Lufthansa Group-owned LCC Eurowings said the recent progress in the approval and distribution of COVID-19 vaccines coupled with increasingly sophisticated testing procedures give reason to hope that the airline industry will see an initial recovery by summer 2021.
“Whenever people are allowed to travel, they will travel and they will fly,” Eurowings CEO Jens Bischof told Aviation Week Network.
The German air transport market has been characterized by market exits and withdrawals following the historic business slump resulting from the COVID-19 crisis, and this could ultimately benefit Eurowings. Competitors such as Ryanair and Easyjet have left strong Eurowings locations such as Düsseldorf (DUS) and Stuttgart (STR), while airlines such as Sun Express Deutschland and Luftfahrtgesellschaft Walter (LGW) have had to leave the market altogether.
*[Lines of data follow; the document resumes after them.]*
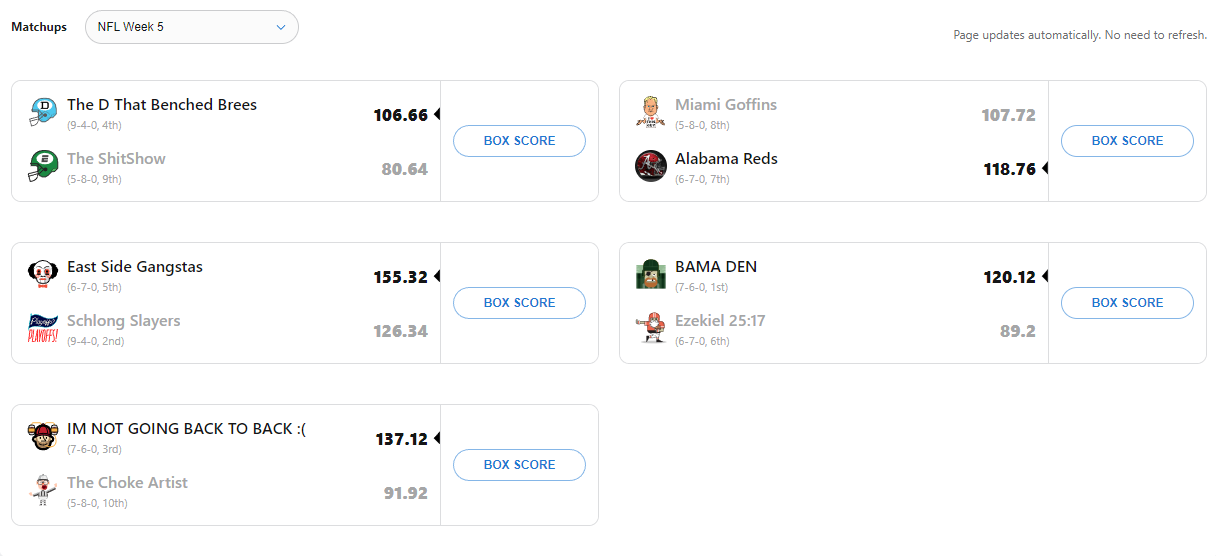Click East Side Gangstas clown avatar

pyautogui.click(x=43, y=274)
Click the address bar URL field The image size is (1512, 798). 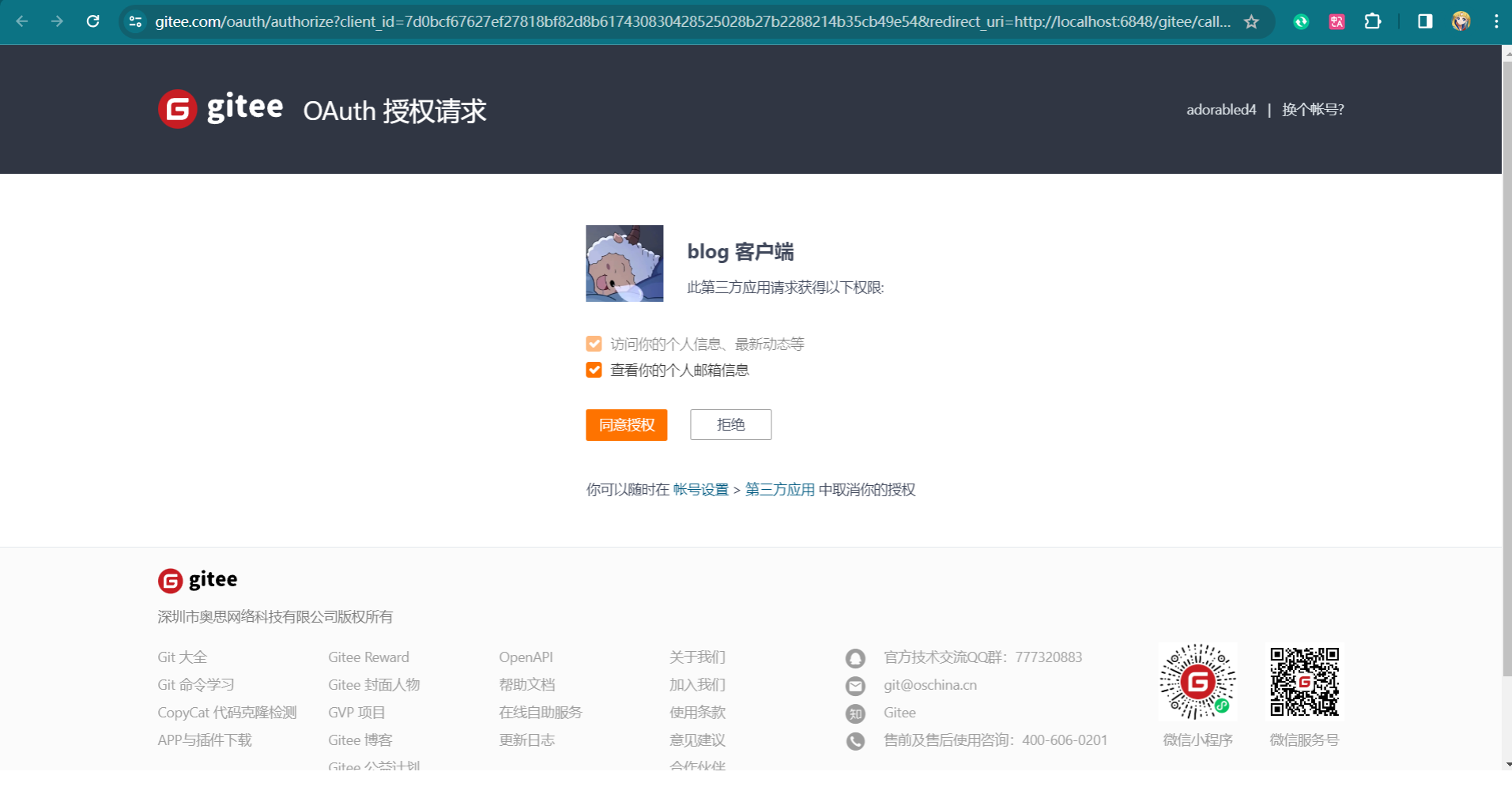click(692, 21)
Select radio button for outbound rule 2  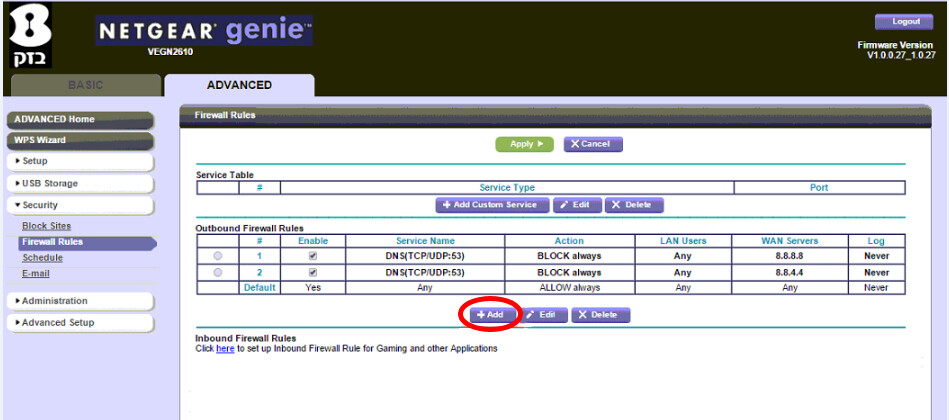pos(218,272)
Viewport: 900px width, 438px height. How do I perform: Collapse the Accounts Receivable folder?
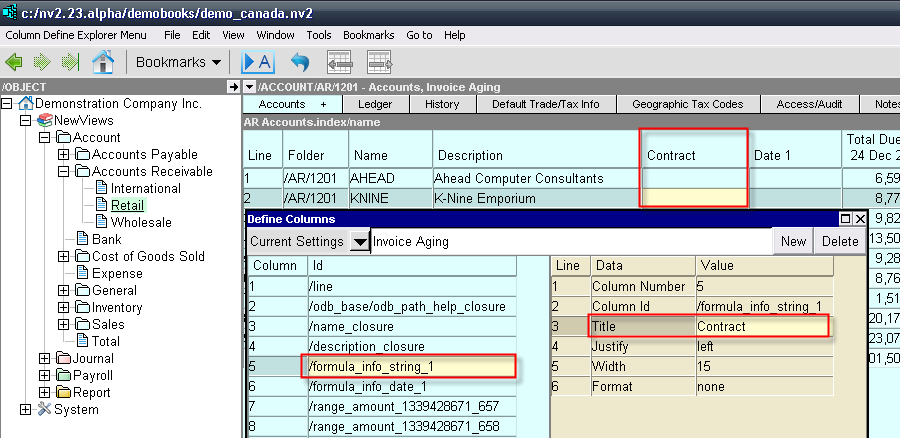[64, 172]
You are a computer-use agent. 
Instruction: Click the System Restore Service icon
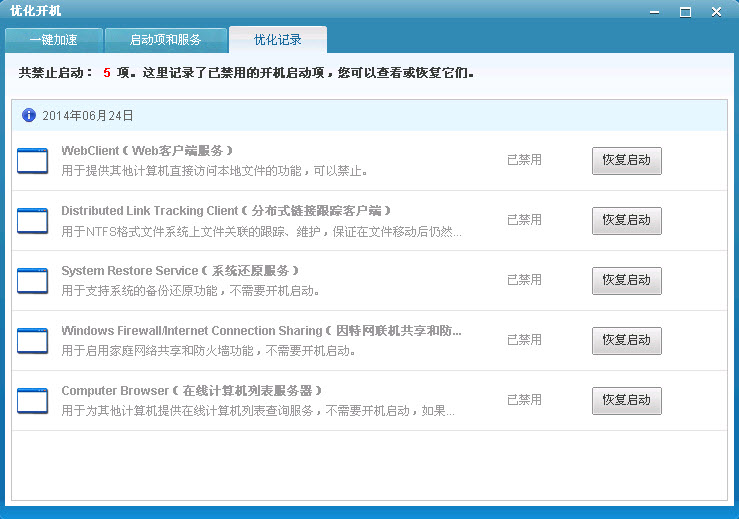click(x=32, y=281)
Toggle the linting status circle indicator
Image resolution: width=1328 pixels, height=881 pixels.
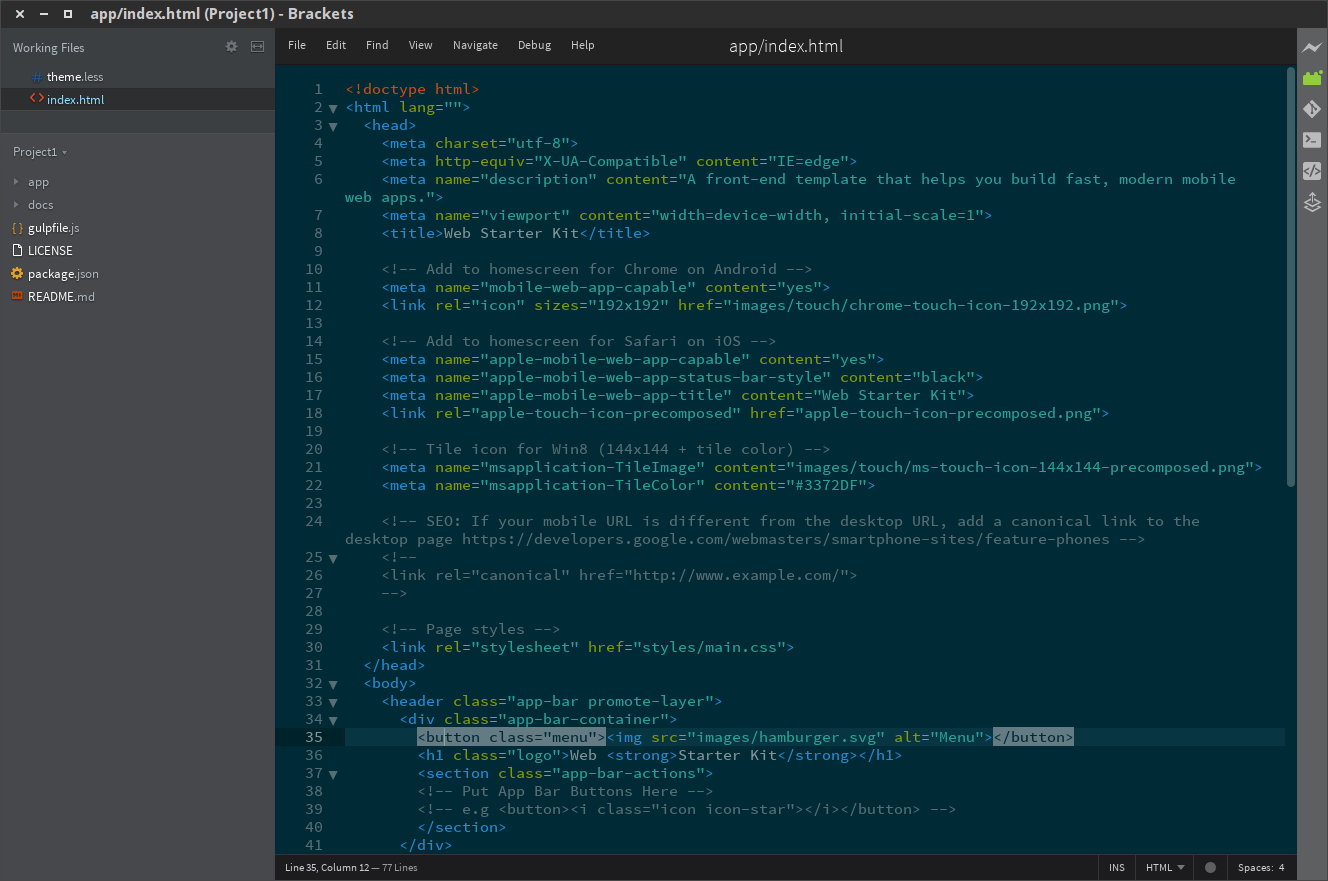(x=1210, y=867)
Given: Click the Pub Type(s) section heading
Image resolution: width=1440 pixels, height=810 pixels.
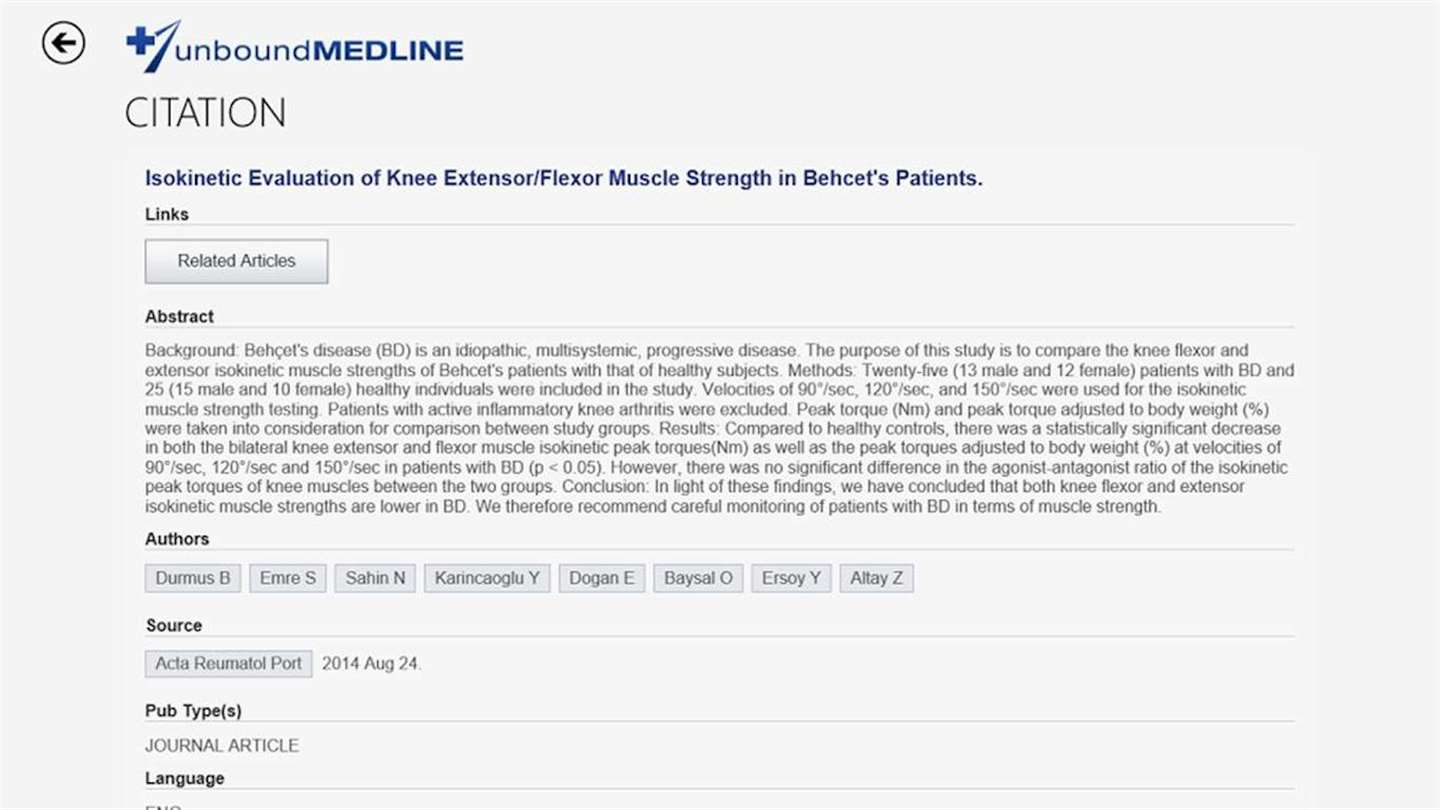Looking at the screenshot, I should [x=193, y=711].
“The crisis is too sharp. The slump is too rapid. And I think a competitive cost position is even more important as a lifeline in these days for each and every airline ... just to stay in the game,” Bischof said.
Eurowings is currently the market leader at German airports Berlin (BER), Cologne/Bonn (CGN), DUS, Hamburg (HAM) and STR. The airline said the current exceptional situation dictates that flight capacity should be planned as closely as possible to demand.
Eurowings said that during the rapid market adjustments in 2020, the LCC demonstrated how dynamically the company can adapt to fundamentally new situations.
“Airlines that are not efficient will no longer exist after the crisis, to be very honest,” Bischof said. For now, the carrier is operating just 20% of its pre-crisis capacity.